Of course, many questions remain about the reliability and accuracy of both Russian and Chinese hypersonic platforms. China’s anti-ship missile, the DF-21D, for instance, boasts an operational range of approaching one thousand miles, but little attention has been paid to how such a missile could accurately strike a ship-sized target from such a distance. Although China has demonstrated the missile’s accuracy on Nimitz class carrier mock-ups on land, they have yet to publicly acknowledge a single test at sea, let alone one against a moving target.

It goes without saying that, in order to have any chance at striking a carrier sized vessel in the open ocean, the missile would need to rely on a complex data link that bridges targeting information from multiple assets, likely including satellites, drones, and potentially even Chinese ships. How effectively China has overcome this technological hurdle is yet to be determined, but because the program has been moving forward for the better part of a decade already, the U.S. Navy can’t afford to assume China has yet to resolve its targeting issues.

“The Chinese have been thoughtful in their missile development. They have focused on tactical precision guided systems that could be really influential in a conventional fight,” said Michael Griffin, the Undersecretary of Defense for Research and Engineering. “The Chinese would hold our forward-deployed assets at risk. And that’s something to which we have to respond.”

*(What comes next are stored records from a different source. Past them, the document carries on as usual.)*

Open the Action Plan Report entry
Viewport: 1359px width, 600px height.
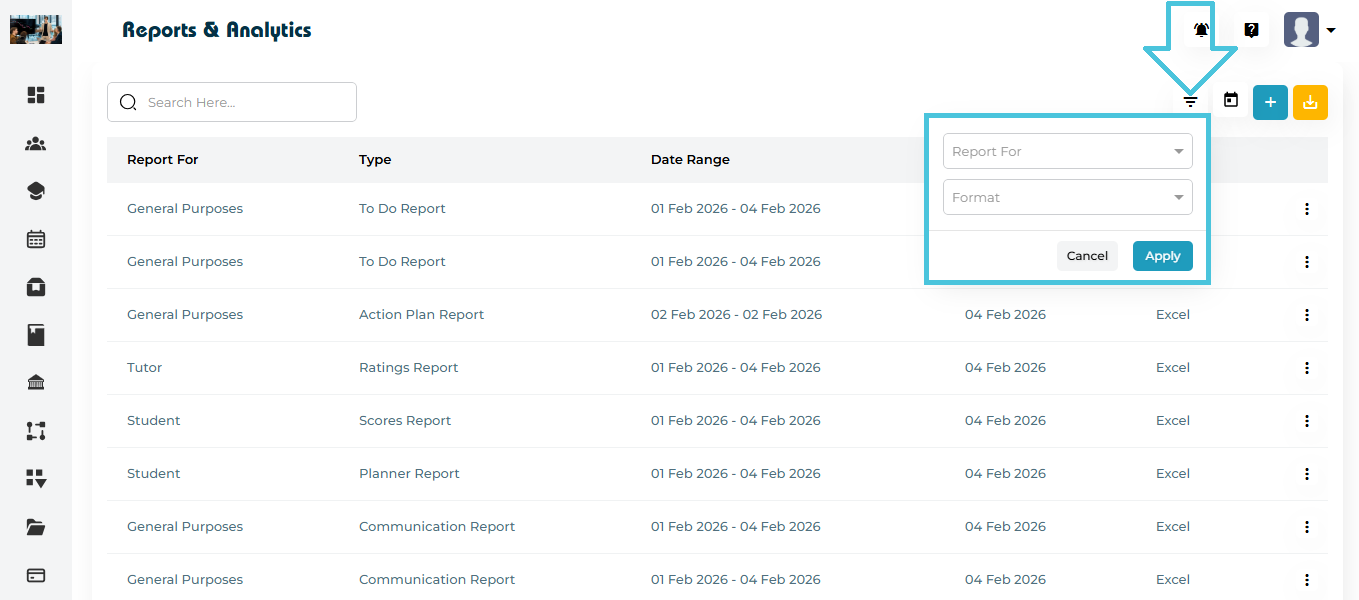coord(421,315)
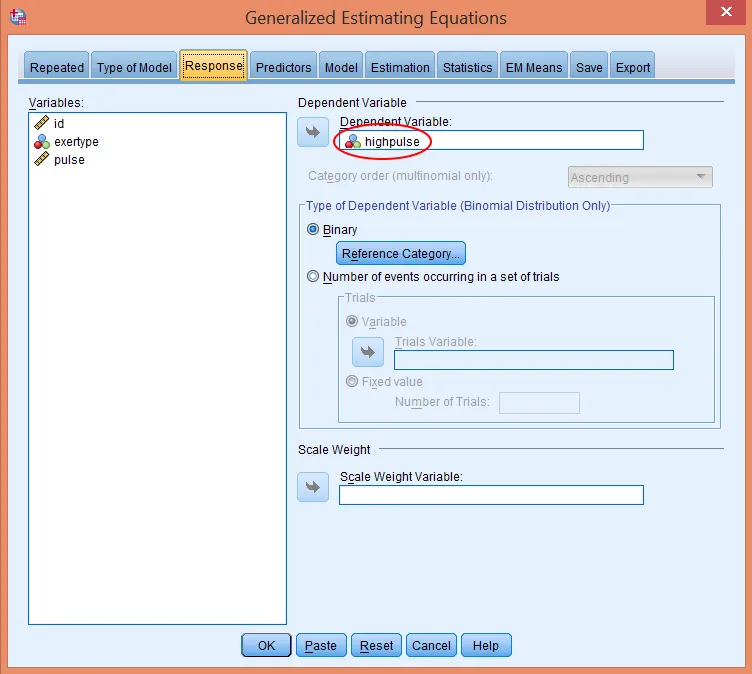Open the Category order Ascending dropdown

pyautogui.click(x=640, y=177)
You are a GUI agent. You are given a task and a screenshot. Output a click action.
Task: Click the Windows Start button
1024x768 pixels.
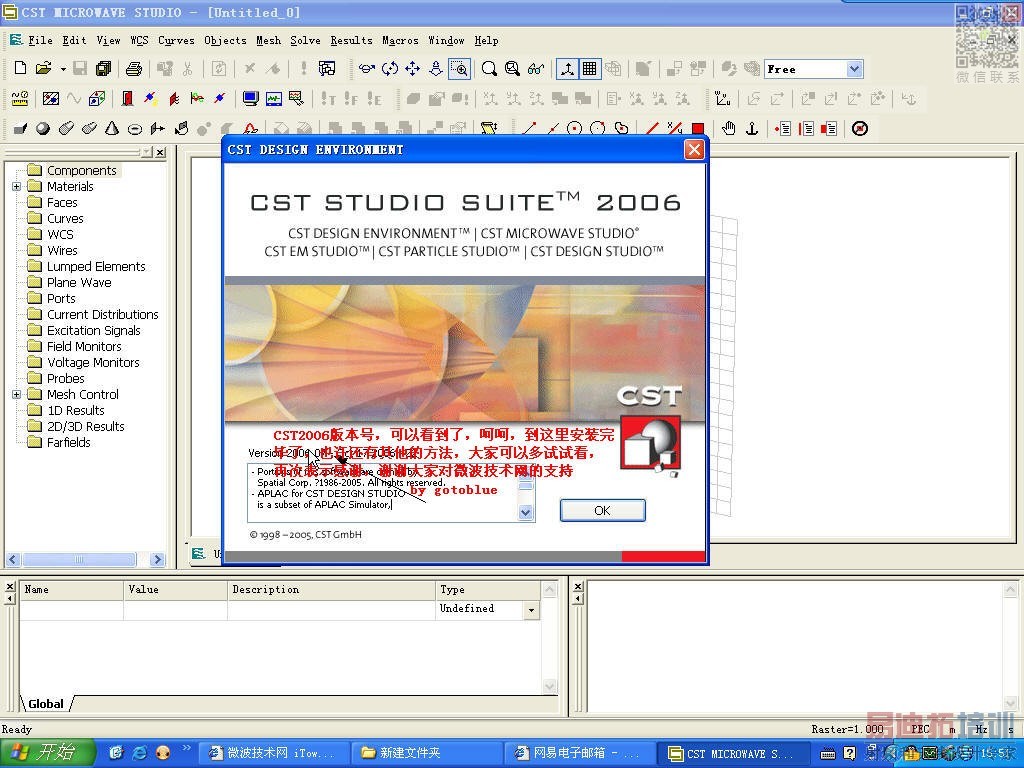click(47, 753)
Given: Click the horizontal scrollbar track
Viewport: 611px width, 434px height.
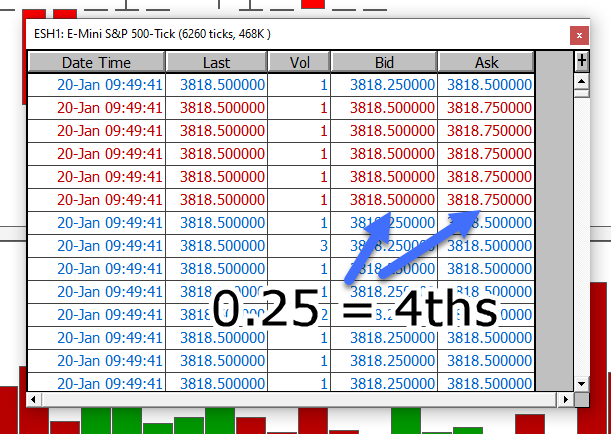Looking at the screenshot, I should click(300, 400).
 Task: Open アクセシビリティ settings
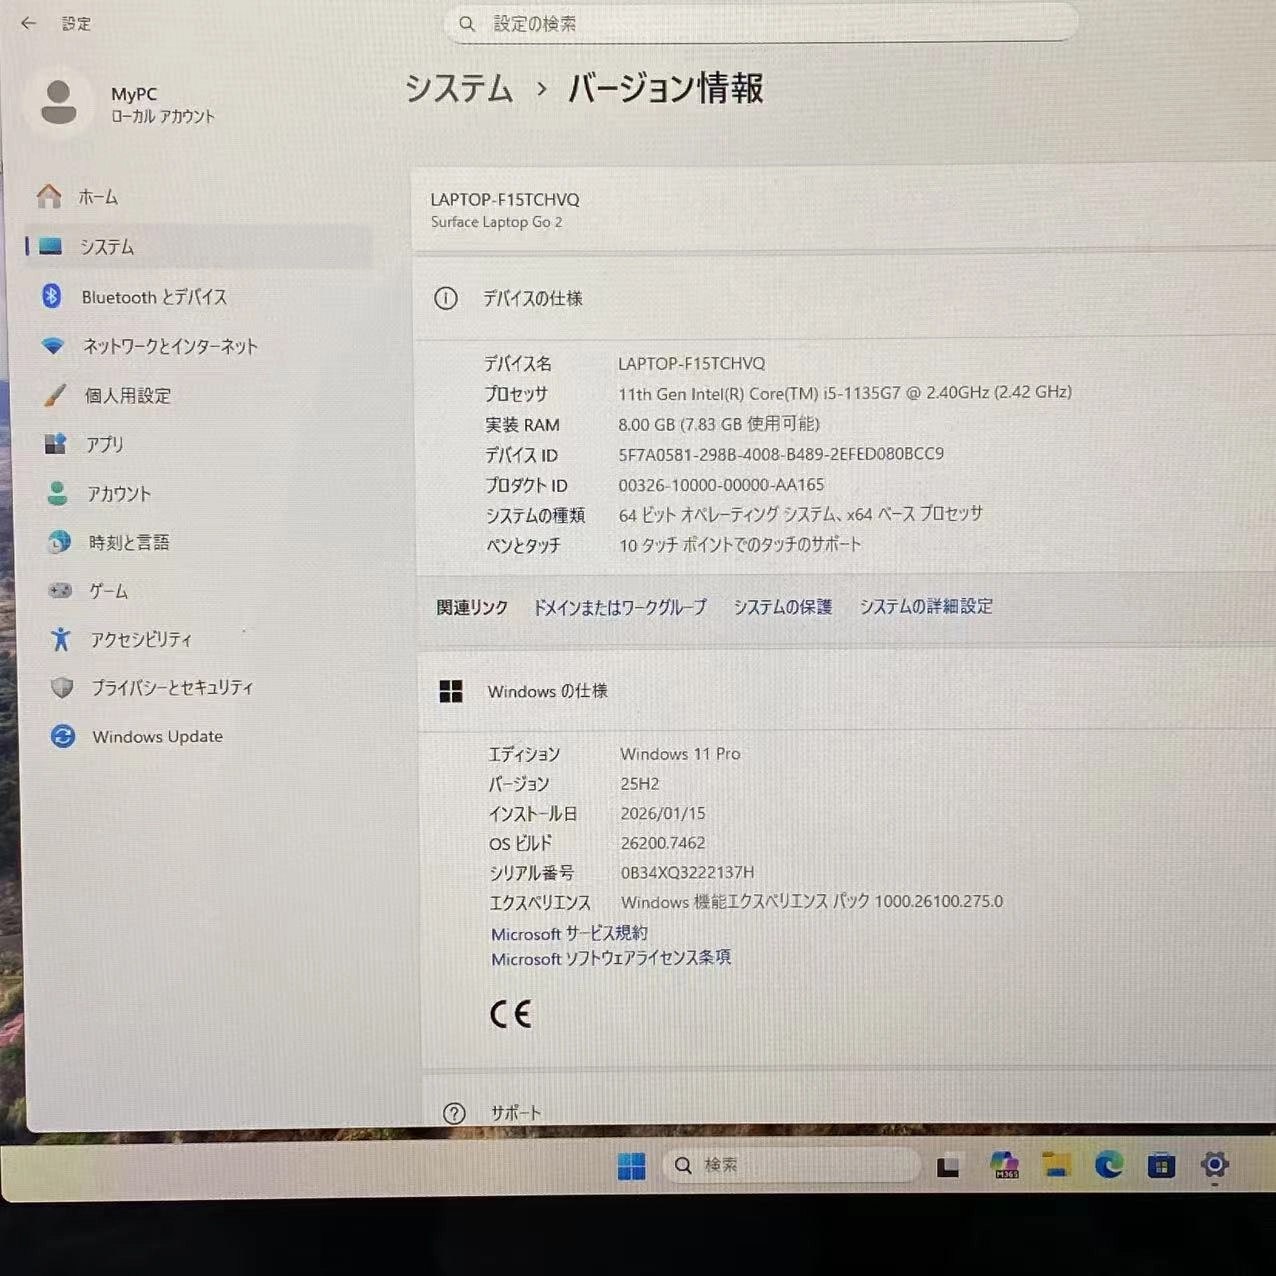click(x=141, y=639)
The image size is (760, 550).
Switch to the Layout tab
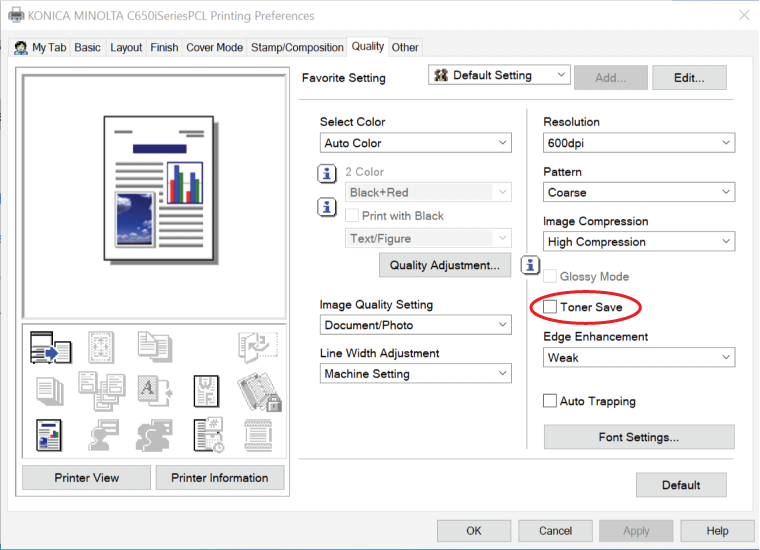click(126, 47)
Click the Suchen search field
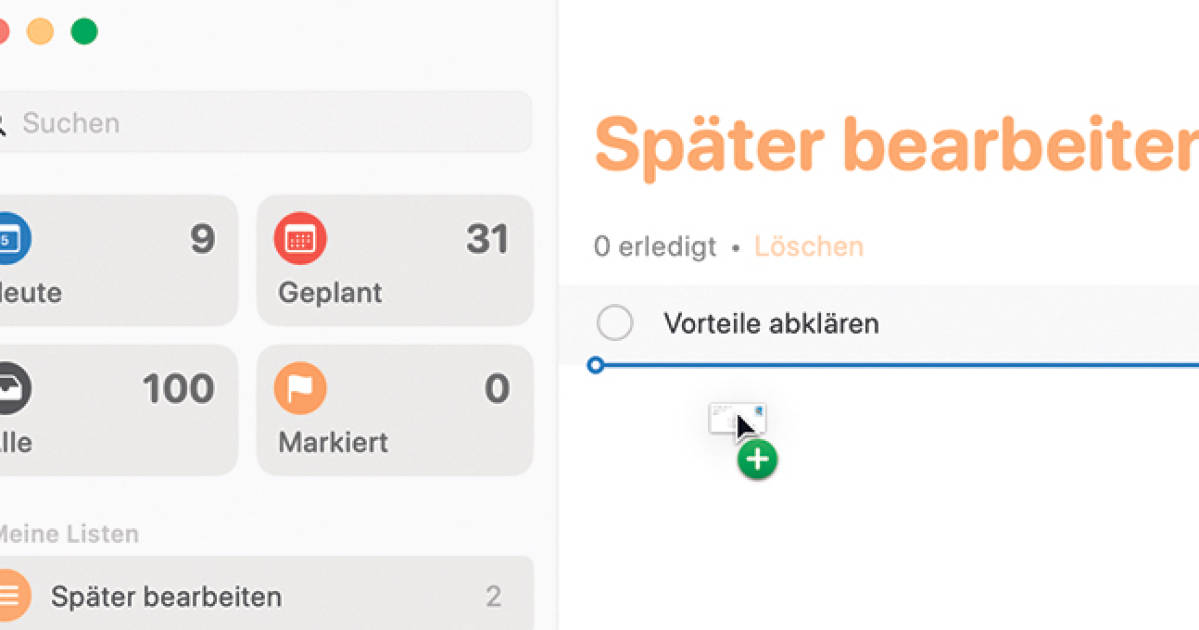Image resolution: width=1199 pixels, height=630 pixels. coord(265,122)
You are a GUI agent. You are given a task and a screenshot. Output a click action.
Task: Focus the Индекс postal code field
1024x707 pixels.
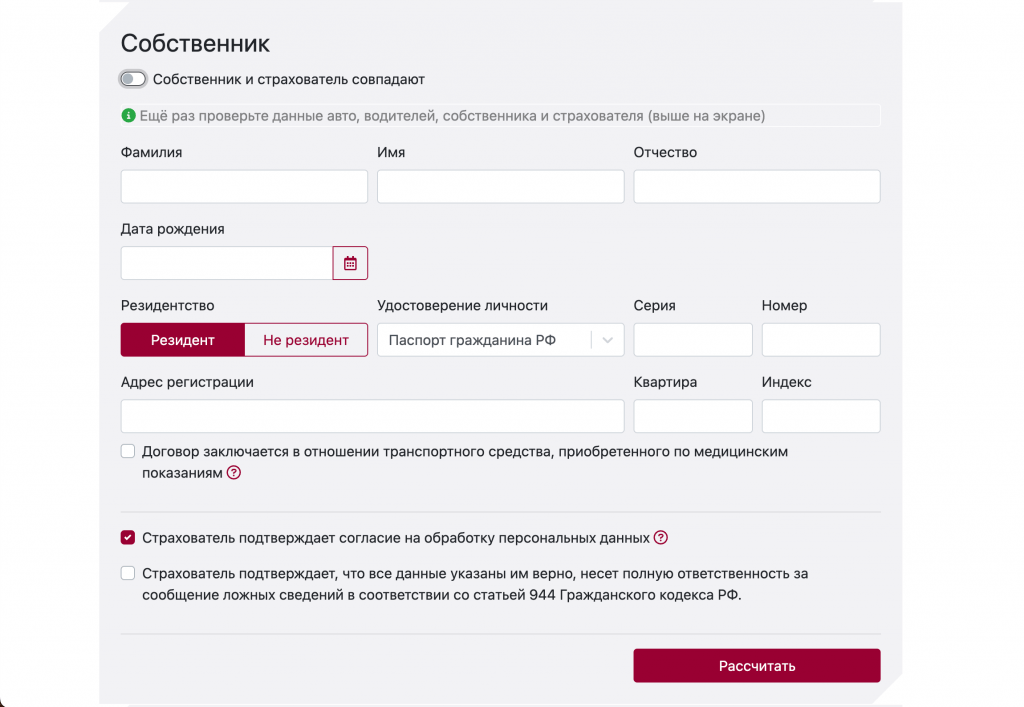[x=821, y=416]
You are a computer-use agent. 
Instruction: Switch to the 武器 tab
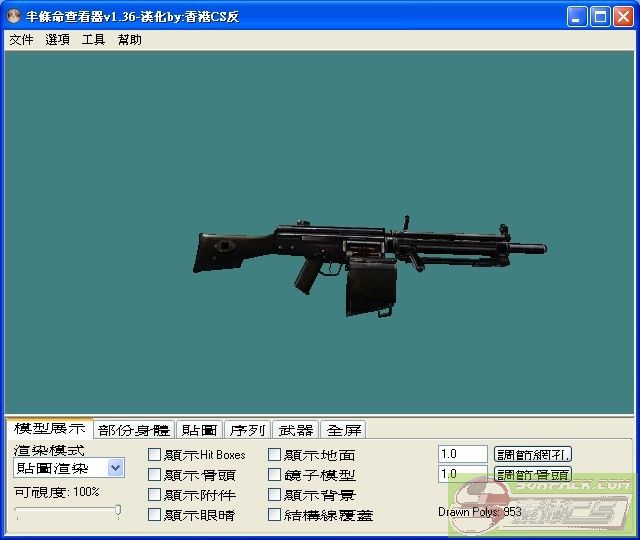click(x=295, y=430)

Countering the threat of a new military technology often comes in two forms: first, replicate or match that new technology so your opponent knows you have the same ability to strike at them, and second, develop commensurate defense systems that can mitigate the threat posed by the new technology. Nuclear tipped intercontinental ballistic missiles (ICBMs), for instance, are the sort of platform that you can never totally remove from the table in terms of the threat posed, but having an arsenal of your own nuclear weapons ensures anyone inclined to launch a strike is aware that nukes will be headed their way as well. Couple an effective defense apparatus with the guarantee of counter-strike, and you have the recipe for an effective form of system-level deterrence. Currently, the United States Air Force estimates that America is about two years away from initial testing on a hypersonic missile platform to call its own, and more worrisome, the Pentagon recently acknowledged that it’s at least five to ten years away from establishing a way to defend against these missiles.

“Our response has to be a proliferated space sensor layer, possibly based off commercial space developments,” Griffin said. His concept is not to rely on large, expensive and time consuming “exquisite” satellites like the United States has traditionally maintained, but instead, he believes smaller, less expensive satellites could create a web of missile detection coverage that would be more resilient than a few, highly advanced platforms. Damages or destroyed satellites could be easily replaced, and using small, inexpensive ones means the web could be large enough to compensate for lost assets by rearranging them in the short term. Thanks to the comparably small dimensions and weight of these small satellites, it would also cost less to get them into orbit — likely by way of commercial rocket launches.

Although Lockheed Martin is nearing completion on the Space Fence, which uses ground-based radars to detect the movement of orbital bodies, Griffen cautions that ground-based radars aren’t the answer to the hypersonic threat, even if they do enter into low earth orbit along their parabolic trajectories.

“You would need a lot of radars that are very expensive, and themselves become targets,” Griffin said. “That’s not an acceptable defensive posture. The only way to see these things coming is from space.”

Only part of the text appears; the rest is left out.